**Text segment**
- Opening Delimiter -

In addition, even if one or more of our product candidates qualify as breakthrough therapies, the FDA may later decide that the product
candidates no longer meet the conditions for qualification or decide that the time period for FDA review or approval will not be shortened.
We may seek priority review designation
for one or more of our other product candidates, but we might not receive such designation, and even if we do, such designation may not
lead to a faster development or regulatory review or approval process.
If the FDA determines that a product candidate
offers a treatment for a serious condition and, if approved, the product would provide a significant improvement in safety or effectiveness,
the FDA may designate the product candidate for priority review. A priority review designation means that the goal for the FDA to review
an application is six months, rather than the standard review period of ten months. We may request priority review for our product candidates.
The FDA has broad discretion with respect to whether or not to grant priority review status to a product candidate, so even if we believe
a particular product candidate is eligible for such designation or status, the FDA may decide not to grant it. Moreover, a priority review
designation does not necessarily mean a faster development or regulatory review or approval process or necessarily confer any advantage
with respect to approval compared to conventional FDA procedures. Receiving priority review from the FDA does not guarantee approval within
the six-month review cycle or at all.
Risks Related to Third Parties
We may rely on third parties to conduct
our non-clinical studies and our clinical studies. If these third parties do not perform as contractually required or expected, we may
not be able to select product candidates or obtain market acceptance for our product candidates, if any, or we may be delayed in doing
so.
We often rely on third parties, such as CROs,
medical institutions, academic institutions, clinical investigators and contract laboratories, to conduct our clinical studies. We are
responsible for confirming that our clinical studies are conducted in accordance with applicable regulations and in accordance with its
general investigational plan and protocol. Our reliance on third parties does not relieve us of these responsibilities. If the third parties
conducting our clinical studies do not perform their contractual duties or obligations, do not meet expected deadlines, fail to comply
with Good clinical practice (GCP), do not adhere to our clinical study protocols or otherwise fail to generate reliable clinical
data, we may need to enter into new arrangements with alternative third parties and our clinical study may be more costly than expected
or budgeted, extended, delayed or terminated or may need to be repeated, and we may not be able to obtain regulatory approval for or commercialize
the target molecules or product candidates, if any, tested in such studies.

- Closing Delimiter -

**Dataset entries**
- Opening Delimiter -

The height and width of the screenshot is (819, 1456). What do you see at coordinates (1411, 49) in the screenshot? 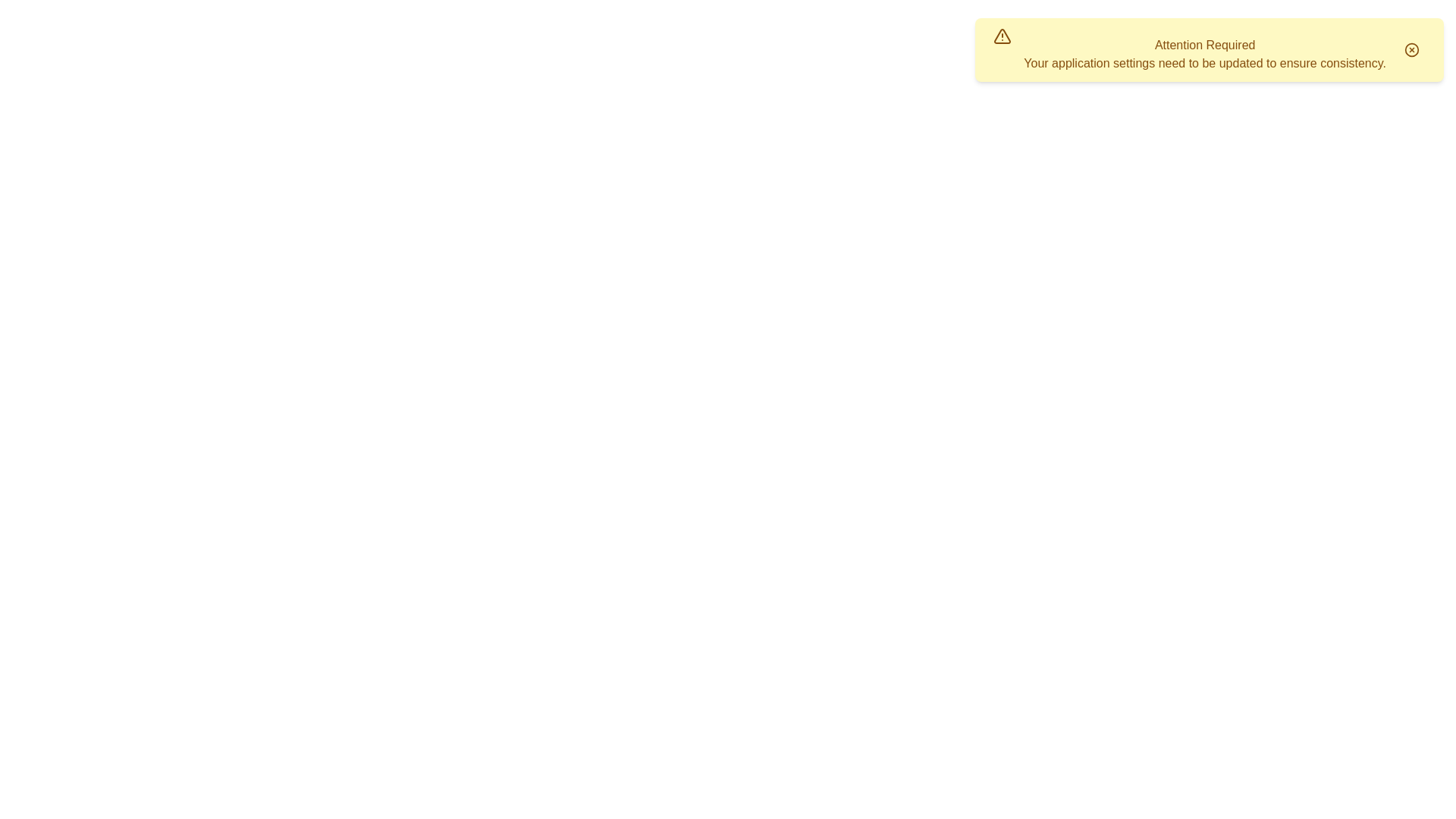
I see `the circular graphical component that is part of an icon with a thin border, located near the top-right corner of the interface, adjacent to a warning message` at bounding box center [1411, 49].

- Closing Delimiter -
- Opening Delimiter -

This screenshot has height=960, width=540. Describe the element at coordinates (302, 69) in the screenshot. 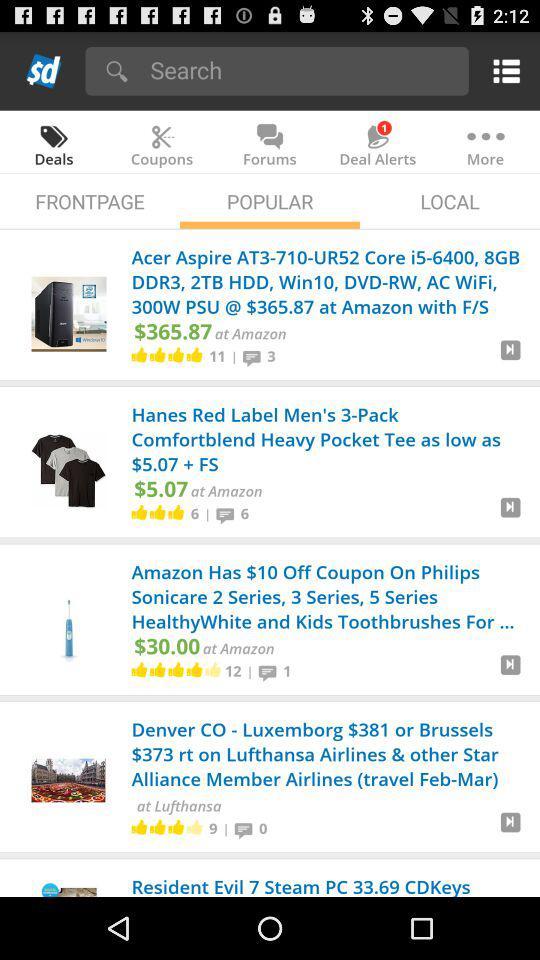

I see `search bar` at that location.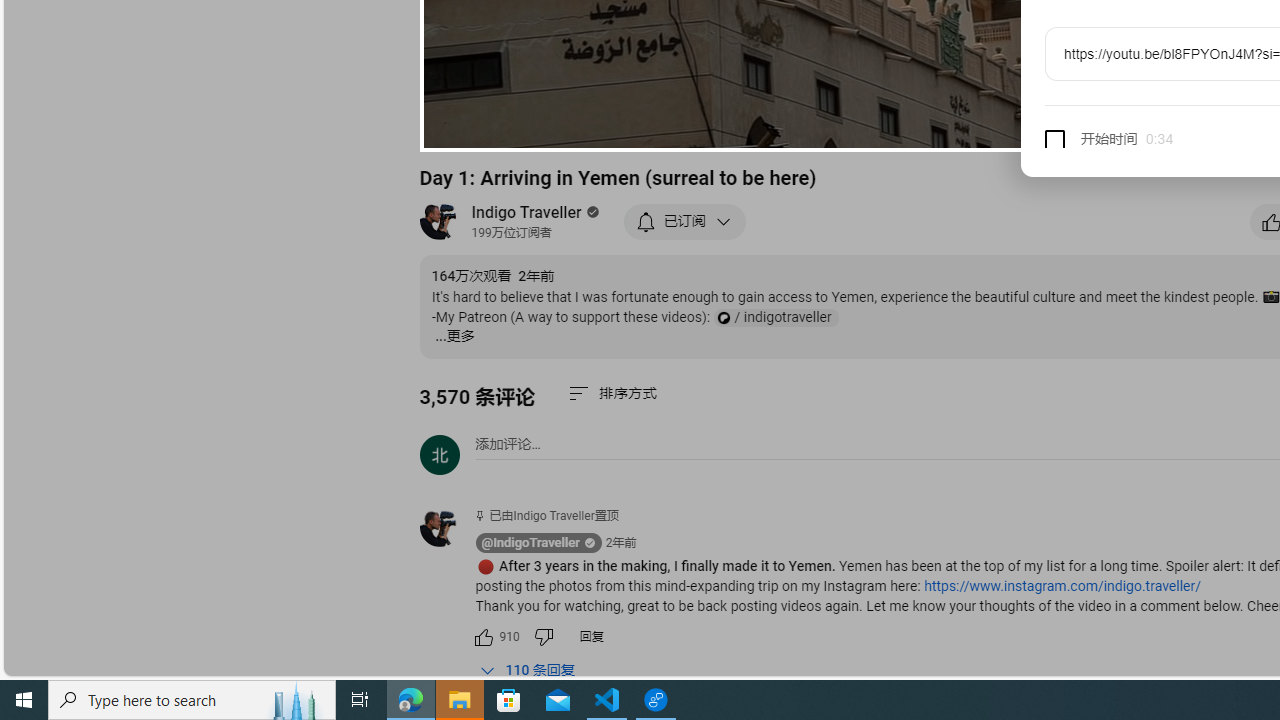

- Closing Delimiter -

**Required actions**
(a) Answer these questions about the risk-factor text, one line each:
(i) What is the FDA's goal for reviewing an application that has a priority review designation?
(ii) Which third parties are named as ones relied on to conduct clinical studies?
(iii) What standard, given with its abbreviation, might third parties fail to comply with?
(b) Can you reproduce the risk-factor text from "We may seek" to "or approval process.", word for word?
(c) Do these statements agree with the risk-factor text? Answer yes or no for each, quoting the words that decide it.
(i) Priority review from the FDA guarantees approval within the six-month review cycle.
(ii) Relying on third parties removes the responsibility for confirming that clinical studies follow applicable regulations.
(iii) The FDA has broad discretion over whether to grant priority review status.

**Solutions**
(a)
(i) Six months, rather than the standard review period of ten months.
(ii) CROs, medical institutions, academic institutions, clinical investigators and contract laboratories.
(iii) Good clinical practice (GCP).

(b)
We may seek priority review designation
for one or more of our other product candidates, but we might not receive such designation, and even if we do, such designation may not
lead to a faster development or regulatory review or approval process.

(c)
(i) No: "Receiving priority review from the FDA does not guarantee approval within the six-month review cycle or at all."
(ii) No: "Our reliance on third parties does not relieve us of these responsibilities."
(iii) Yes: "The FDA has broad discretion with respect to whether or not to grant priority review status to a product candidate"